* PROBLEM STATEMENT
What are the lines from the top of the entries below through the line containing "The image size is (1000, 581)."? Return them exactly, both ends included, without the pictures.

*** Opening EXERCISE DATA ***

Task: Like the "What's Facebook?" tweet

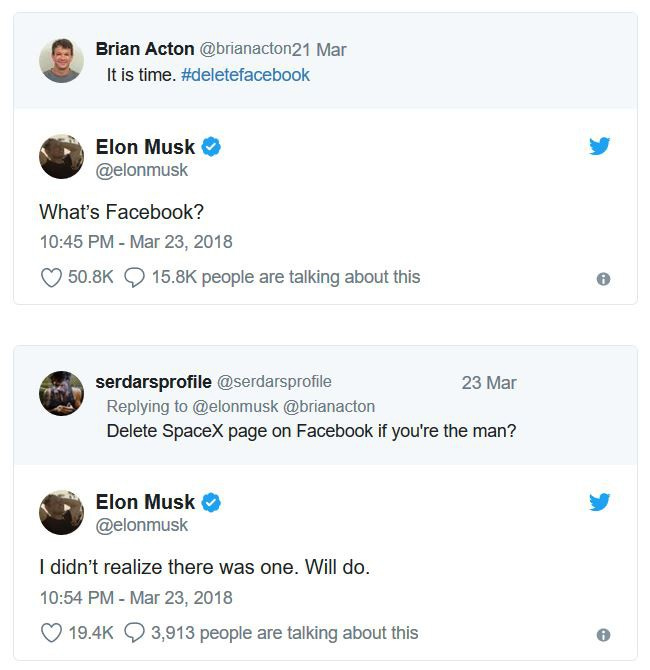Action: coord(51,277)
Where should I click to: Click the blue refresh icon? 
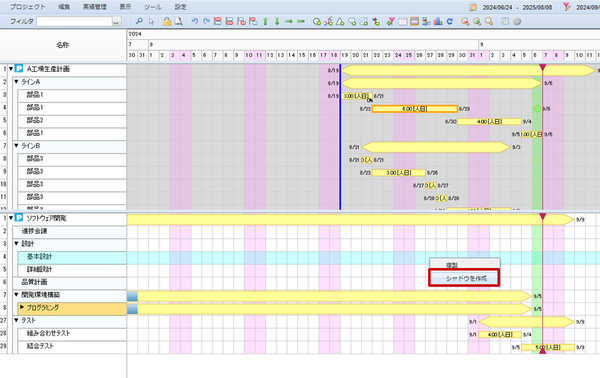point(450,21)
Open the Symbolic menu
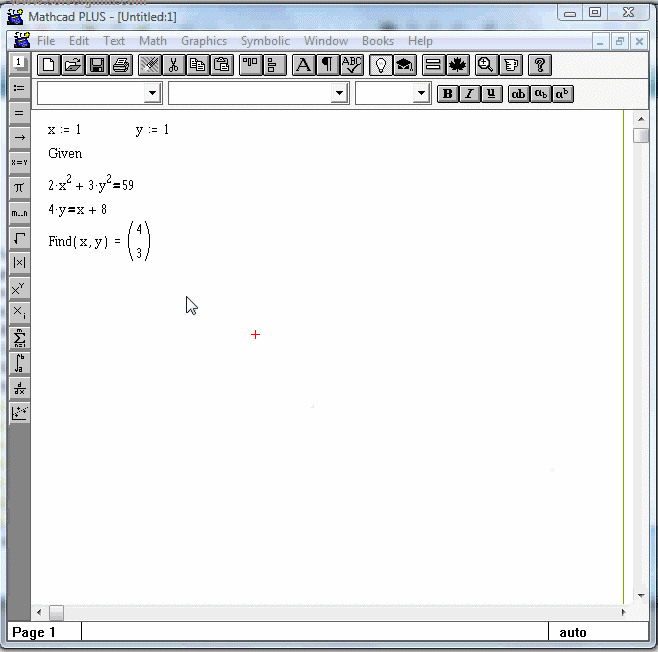The height and width of the screenshot is (652, 658). pyautogui.click(x=265, y=41)
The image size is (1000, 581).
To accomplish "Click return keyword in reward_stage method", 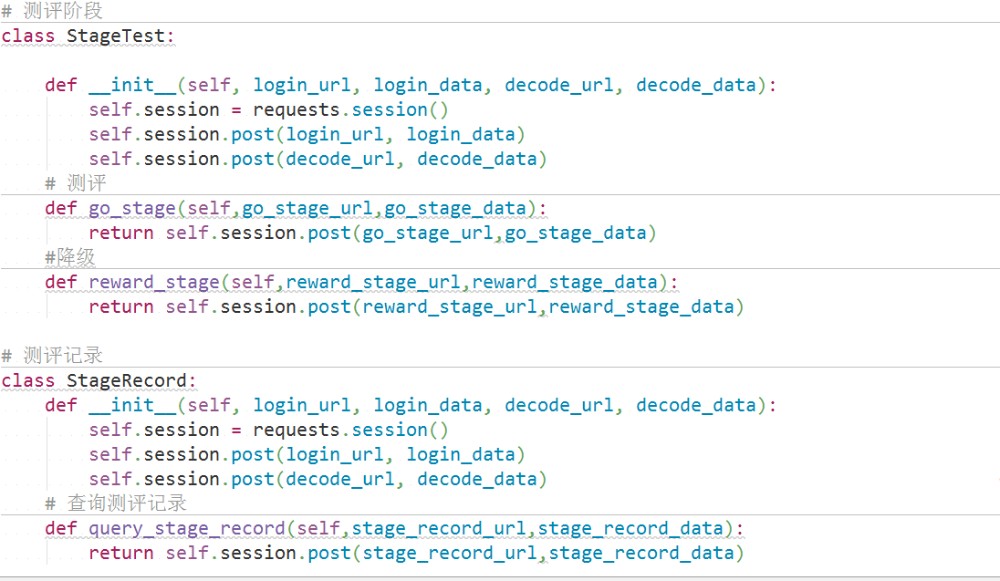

*** Closing EXERCISE DATA ***

* YOUR SOLUTION
Task: Like the "What's Facebook?" tweet

Action: coord(51,277)
Where should I click to: Click the blue refresh icon? 
point(450,21)
Open the Symbolic menu
The height and width of the screenshot is (652, 658). pyautogui.click(x=265, y=41)
The image size is (1000, 581).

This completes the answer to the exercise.